George Fitzmaurice

George Fitzmaurice ( born February 13, 1885 in Paris, † June 13, 1940 in Los Angeles ) was an American film director Franco- Dutch descent.

Life

George Fitzmaurice visited to be in Paris at the Kunstakadmie painter. In the first decade of the 20th century he emigrated to the United States, where he began in the theater as a set designer. In 1908, he came as a screenwriter for film. Since 1914 he worked as a director and rapidly proved a keen understanding of visual effects and elegant compositions. He initially worked for Paramount, where he directed, among others, The Cheat with Pola Negri and some movies with Rudolph Valentino. In the years 1921/1922 he directed two films in London, to which the young Alfred Hitchcock, a few years before the beginning of his own career, which drew intertitles. From 1925 Fitzmaurice was with Samuel Goldwyn under contract, after which he was largely responsible for the success of the canvas duo Ronald Colman and Vilma Banky, which he led through some very elaborately produced melodramas. However, he also created a reputation as a diva - director, as he always completely subordinated his work as a director its leading actors.

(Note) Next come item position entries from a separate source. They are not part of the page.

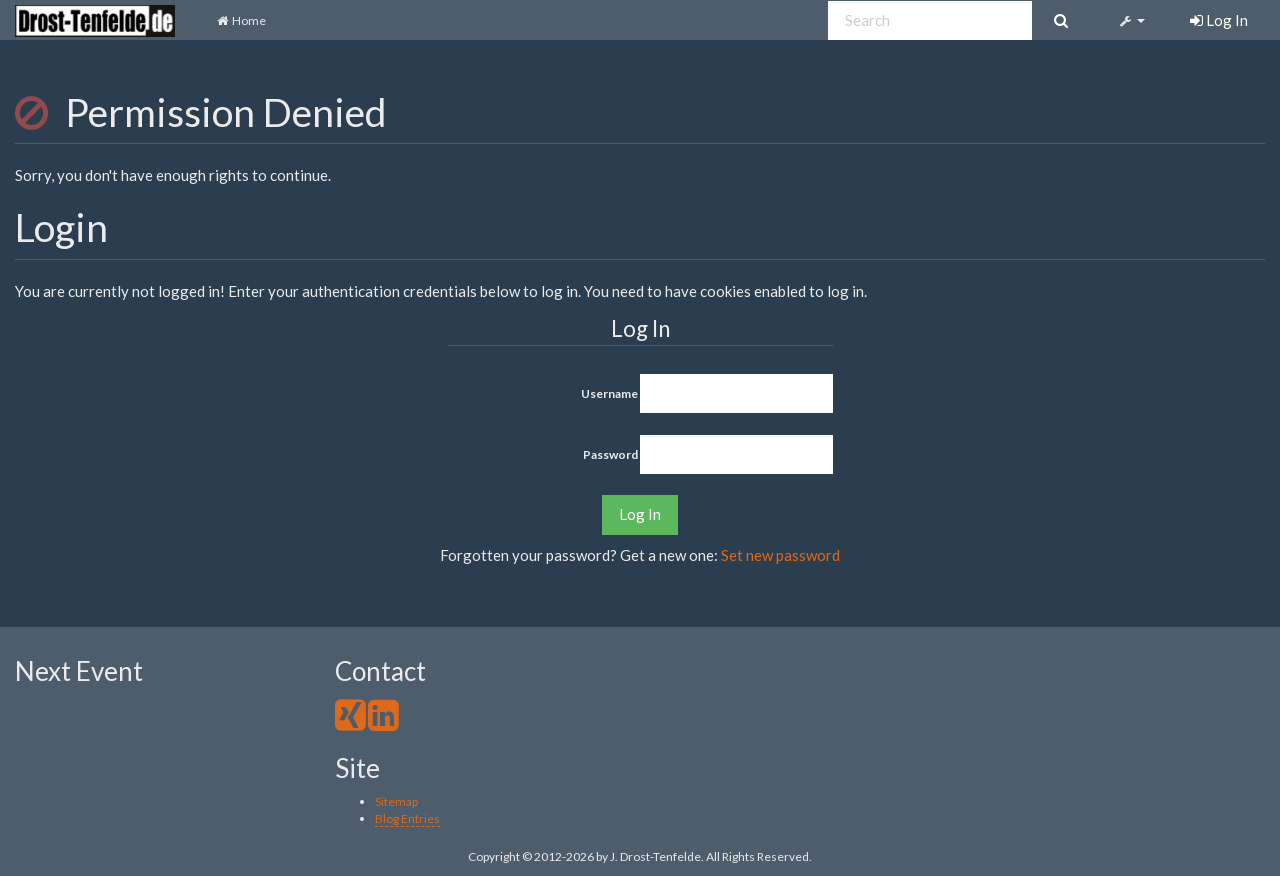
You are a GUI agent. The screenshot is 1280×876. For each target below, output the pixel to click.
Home (240, 20)
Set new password (780, 555)
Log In (640, 514)
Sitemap (396, 801)
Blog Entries (407, 818)
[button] (1130, 20)
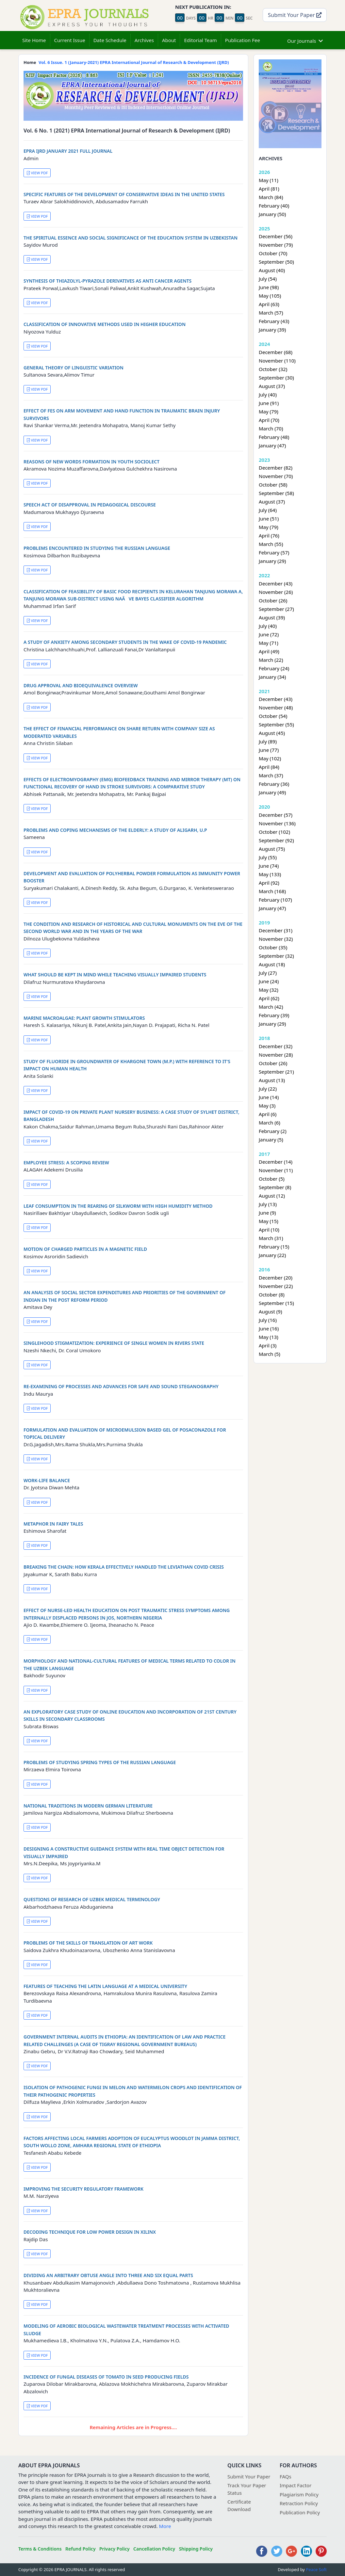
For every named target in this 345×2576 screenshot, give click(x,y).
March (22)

With the advent of the talkies, he helped Ronald Colman to help to even greater fame through movies like Raffles, which he took over from Harry d' Abbadie d' Arrast or The Devil to Pay. The end of 1931 he moved to MGM, where he led Greta Garbo according to their greatest financial success: Mata Hari had very little to do with the true life of a spy and all the more with a tragic love, exotic and very much glamor. The following year, Fitzmaurice was the director at a most underrated films of Garbo's how you want me, the adapted relatively free the piece of Pirandello same name. After some expensive, but overall less successful films mid-decade Fitzmaurice finished his career with B- movies.